**** PROVIDED MATERIAL
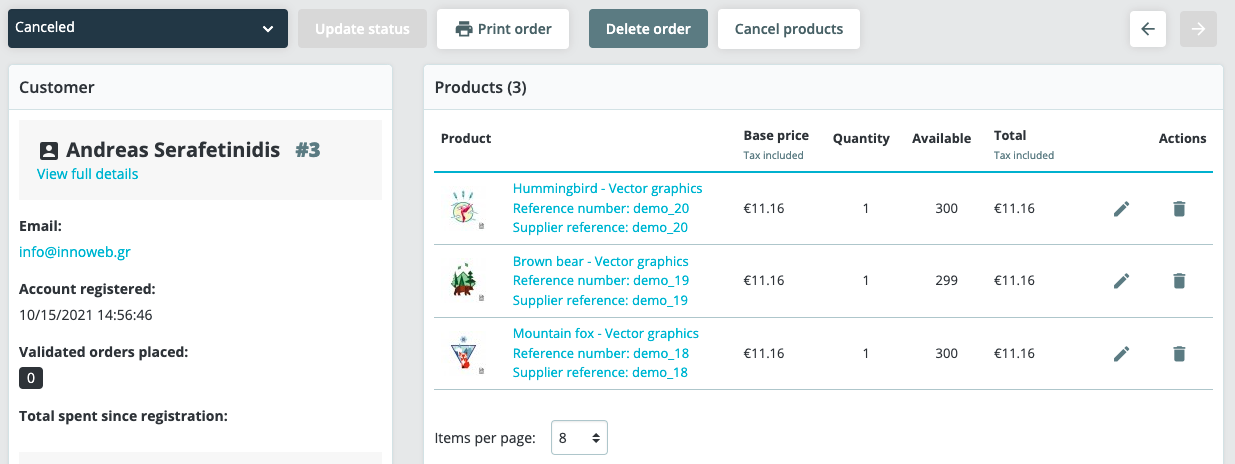Image resolution: width=1235 pixels, height=464 pixels.
Task: Open View full details customer link
Action: point(88,174)
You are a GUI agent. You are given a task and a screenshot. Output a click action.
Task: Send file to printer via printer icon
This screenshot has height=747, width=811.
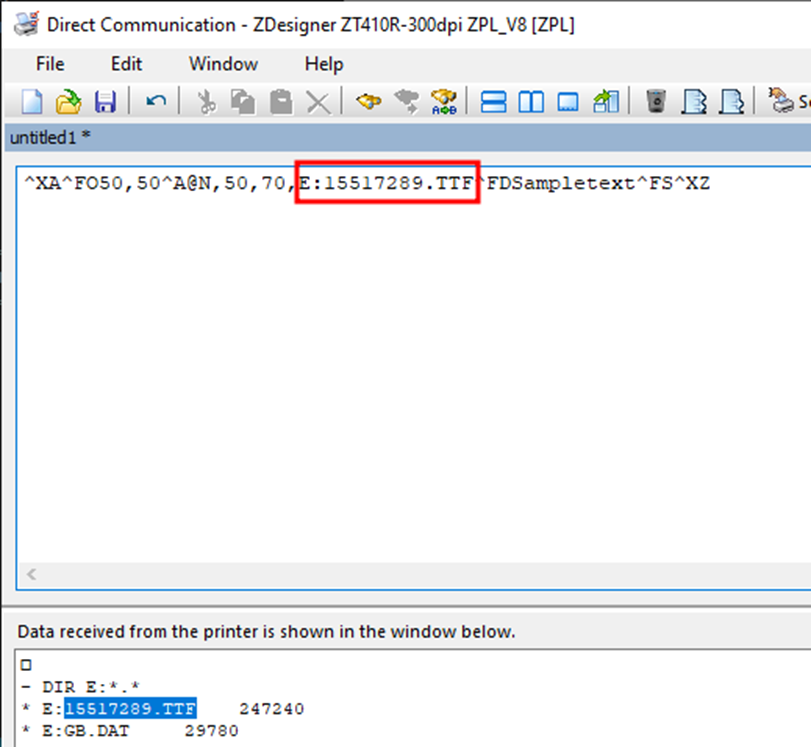pyautogui.click(x=780, y=101)
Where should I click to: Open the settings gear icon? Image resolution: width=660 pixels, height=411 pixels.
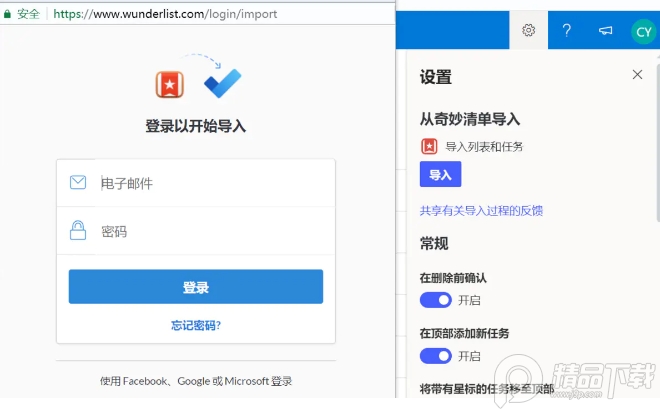pos(529,31)
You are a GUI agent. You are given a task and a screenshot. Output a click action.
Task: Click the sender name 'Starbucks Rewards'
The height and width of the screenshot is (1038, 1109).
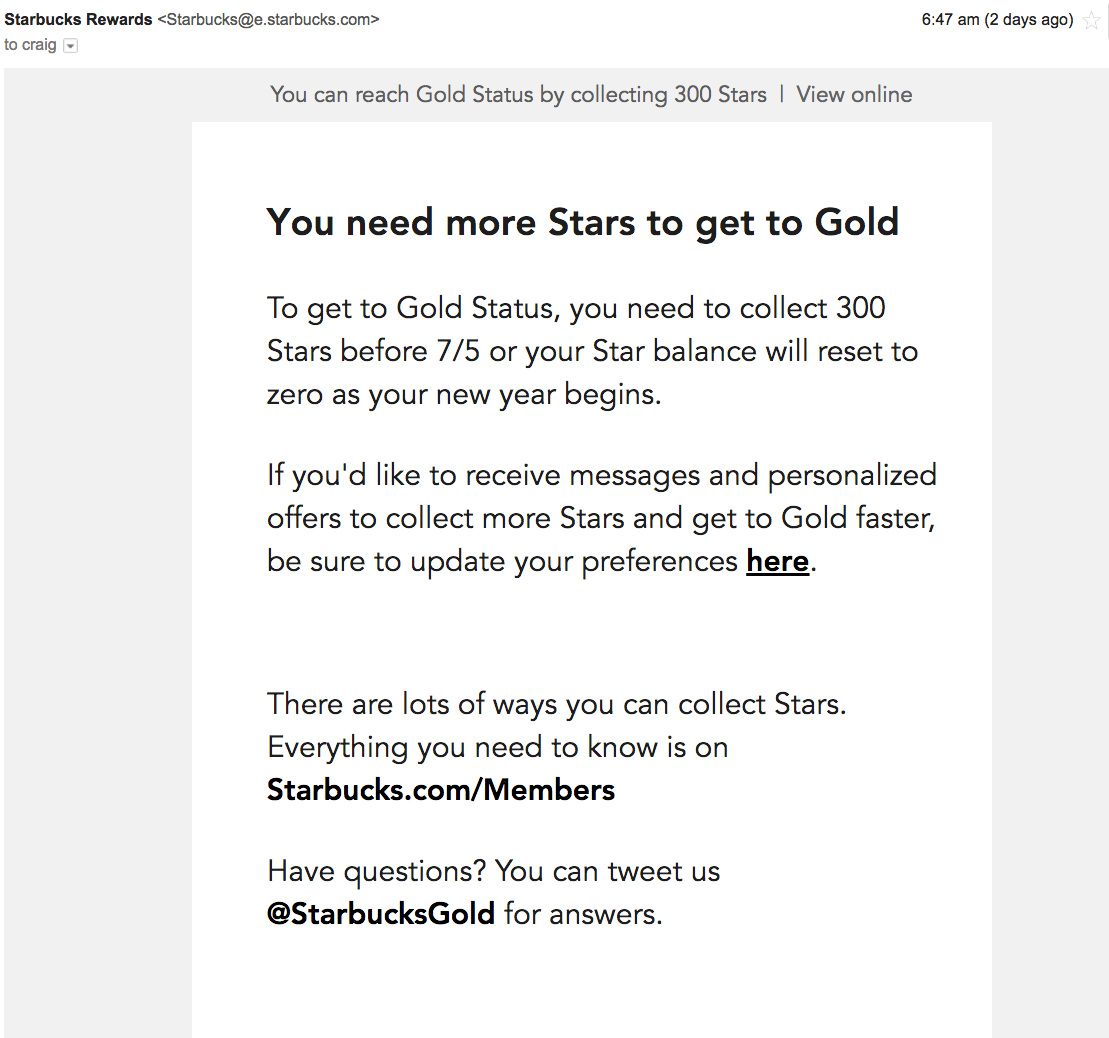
********
**TASK TO CARRY OUT:**
Where the line containing "Where should I" appears in the records above, begin copying and continue exactly through the last line, with nothing else; omit every picture.

**THE ANSWER:**
Where should I click to: Open the settings gear icon? Image resolution: width=660 pixels, height=411 pixels.
pos(529,31)
You are a GUI agent. You are given a task and a screenshot. Output a click action.
Task: Click the sender name 'Starbucks Rewards'
The height and width of the screenshot is (1038, 1109).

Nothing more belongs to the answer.